Durante a conversa, a magistrada destaca que a administração do Judiciário enfrenta atualmente limitações significativas, especialmente em razão das restrições orçamentárias. Para Maria do Carmo Cardoso, a necessidade de gerir os recursos disponíveis de forma estratégica é um dos principais desafios para garantir a eficiência institucional. “Os limites hoje para administrar são bem desafiadores, a questão passa pelo orçamento. Não temos ‘gordura’ para efetuar o trabalho”, afirma.
Atuação da magistratura
A desembargadora também ressalta que a valorização da Justiça Federal não deve ser compreendida apenas sob a perspectiva remuneratória, mas principalmente a partir da qualidade e do impacto da atuação de integrantes da magistratura. Segundo ela, a dignidade do juízo federal está diretamente relacionada à capacidade de cumprir sua função institucional e assegurar a presença do Estado onde ela é necessária.
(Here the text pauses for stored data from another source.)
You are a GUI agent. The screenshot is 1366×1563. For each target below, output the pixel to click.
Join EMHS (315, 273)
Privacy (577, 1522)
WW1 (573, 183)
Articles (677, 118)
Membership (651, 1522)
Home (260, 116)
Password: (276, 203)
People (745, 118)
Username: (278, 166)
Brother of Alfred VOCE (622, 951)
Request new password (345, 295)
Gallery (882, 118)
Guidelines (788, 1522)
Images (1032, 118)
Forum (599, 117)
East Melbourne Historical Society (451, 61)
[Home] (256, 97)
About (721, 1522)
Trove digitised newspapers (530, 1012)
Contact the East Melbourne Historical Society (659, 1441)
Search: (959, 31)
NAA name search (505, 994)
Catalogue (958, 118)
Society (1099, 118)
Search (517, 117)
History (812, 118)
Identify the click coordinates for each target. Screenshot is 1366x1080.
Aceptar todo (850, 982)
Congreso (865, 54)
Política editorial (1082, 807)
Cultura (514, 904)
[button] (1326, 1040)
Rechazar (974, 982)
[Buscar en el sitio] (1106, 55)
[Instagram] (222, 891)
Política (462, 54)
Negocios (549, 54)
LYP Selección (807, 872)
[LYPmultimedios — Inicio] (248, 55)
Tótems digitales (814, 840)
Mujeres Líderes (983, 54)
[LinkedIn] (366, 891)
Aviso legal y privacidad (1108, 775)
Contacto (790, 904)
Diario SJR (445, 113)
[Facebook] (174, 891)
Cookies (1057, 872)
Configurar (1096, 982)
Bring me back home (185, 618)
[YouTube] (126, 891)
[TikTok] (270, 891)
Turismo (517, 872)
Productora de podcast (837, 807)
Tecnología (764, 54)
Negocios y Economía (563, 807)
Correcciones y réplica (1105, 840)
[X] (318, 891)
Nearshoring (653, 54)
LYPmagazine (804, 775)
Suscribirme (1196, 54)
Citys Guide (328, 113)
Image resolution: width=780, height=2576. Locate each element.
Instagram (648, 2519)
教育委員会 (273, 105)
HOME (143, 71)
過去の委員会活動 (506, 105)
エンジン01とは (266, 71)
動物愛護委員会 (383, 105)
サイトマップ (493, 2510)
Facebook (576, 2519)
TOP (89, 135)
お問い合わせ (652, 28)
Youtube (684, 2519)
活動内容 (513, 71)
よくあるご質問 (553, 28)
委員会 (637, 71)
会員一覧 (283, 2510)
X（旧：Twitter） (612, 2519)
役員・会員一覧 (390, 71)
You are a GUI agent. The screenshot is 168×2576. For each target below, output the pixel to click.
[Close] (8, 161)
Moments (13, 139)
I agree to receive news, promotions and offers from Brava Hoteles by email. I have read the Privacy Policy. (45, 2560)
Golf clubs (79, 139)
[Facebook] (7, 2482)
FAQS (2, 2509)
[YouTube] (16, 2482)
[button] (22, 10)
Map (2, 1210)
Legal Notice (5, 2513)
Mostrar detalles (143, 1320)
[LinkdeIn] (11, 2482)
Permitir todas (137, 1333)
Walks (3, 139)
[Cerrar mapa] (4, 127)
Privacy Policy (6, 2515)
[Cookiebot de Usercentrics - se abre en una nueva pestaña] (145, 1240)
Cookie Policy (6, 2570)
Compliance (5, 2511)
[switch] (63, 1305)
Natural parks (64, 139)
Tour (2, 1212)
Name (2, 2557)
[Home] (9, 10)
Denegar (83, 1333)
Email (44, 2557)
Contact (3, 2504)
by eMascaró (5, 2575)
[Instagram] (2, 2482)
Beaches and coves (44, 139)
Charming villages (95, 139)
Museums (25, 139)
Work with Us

Outro tema discutido no episódio é o avanço da inteligência artificial no Poder Judiciário. Maria do Carmo Cardoso defende que a tecnologia pode contribuir para o trabalho da magistratura, mas ressalta que seu uso deve ocorrer de maneira responsável e consciente, sem substituir a atuação humana na tomada de decisões. “A IA não irá substituir um juiz, ela é uma ferramenta que poderá ajudar o magistrado de maneira consciente. O homem não pode ser trocado por ela em momento algum”, defende.
Na temporada de 2026, o programa já abordou assuntos como inteligência artificial, reforma tributária, liderança feminina, igualdade de gênero, litigância estrutural, governança judicial e diversidade na magistratura.